TensorRT can often be used to run models trained in FP32 using lower-precision implementations (in particular TF32 and FP16) with little to no additional effort needed. Note this generally isn't the case when using INT8, which requires extra steps as described here to achieve acceptable accuracy.
You can easily check whether the generated engine satisfies accuracy requirements by comparing the resulting engine against ONNX-Runtime using Polygraphy. See Comparing Frameworks for more detailed instructions on how to do this.
If you are using --trt --fp16
and accuracy is not acceptable, you can
sanity-check whether this might be a limitation with using the model in reduced
precision (and not a TensorRT-specific issue) by running the same model in FP16
using ONNX-Runtime.

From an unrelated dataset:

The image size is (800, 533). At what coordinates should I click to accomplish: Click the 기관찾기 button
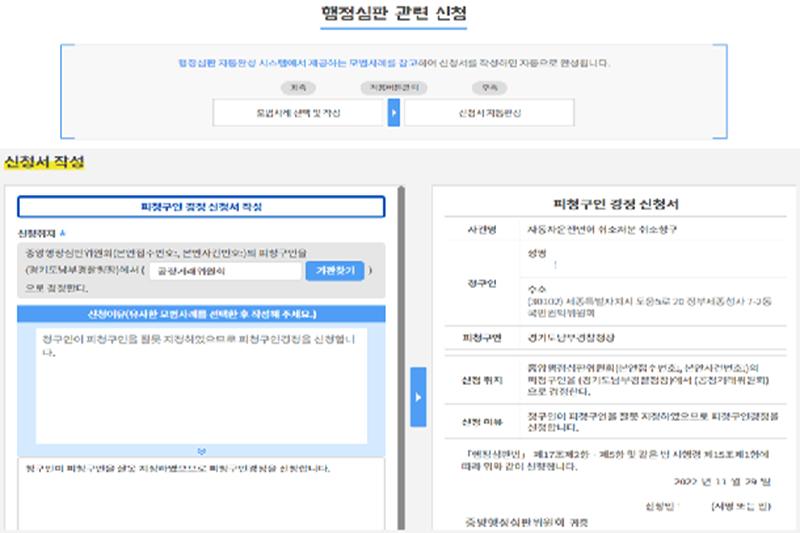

Refer to Converting ONNX Models to FP16
for instructions on generating a model for comparison and validating its
outputs. If running the model in FP16 fails in ONNX-Runtime, then you will likely need to
adjust the model or add precision constraints as described below in order to
achieve acceptable accuracy.
If the output comparison fails, the next step is generally to isolate the problematic layer(s) in the model contributing to the accuracy failure. See How to Debug Accuracy for techniques on how to do this.
Once you've identified the problematic layer(s), the next step is to override precision constraints for those layers to FP32 to see if accuracy recovers. See the example on Overriding Precision Constraints for details on how to use Polygraphy to experiment with different precision constraints.
If falling back layers to FP32 isn't sufficient to recover accuracy or leads to unwanted performance degradation, you will generally need to modify and retrain the model to help keep the dynamic range of intermediate activations within expressible bounds. Some techniques that can help achieve this include:
- Normalizing input values (for example, scaling RGB input data to
[0, 1]
) when training the model and using the trained model for inference. - Using batch normalization and other regularization techniques when training the model.
- When using INT8, consider using Quantization Aware Training (QAT) to help improve accuracy.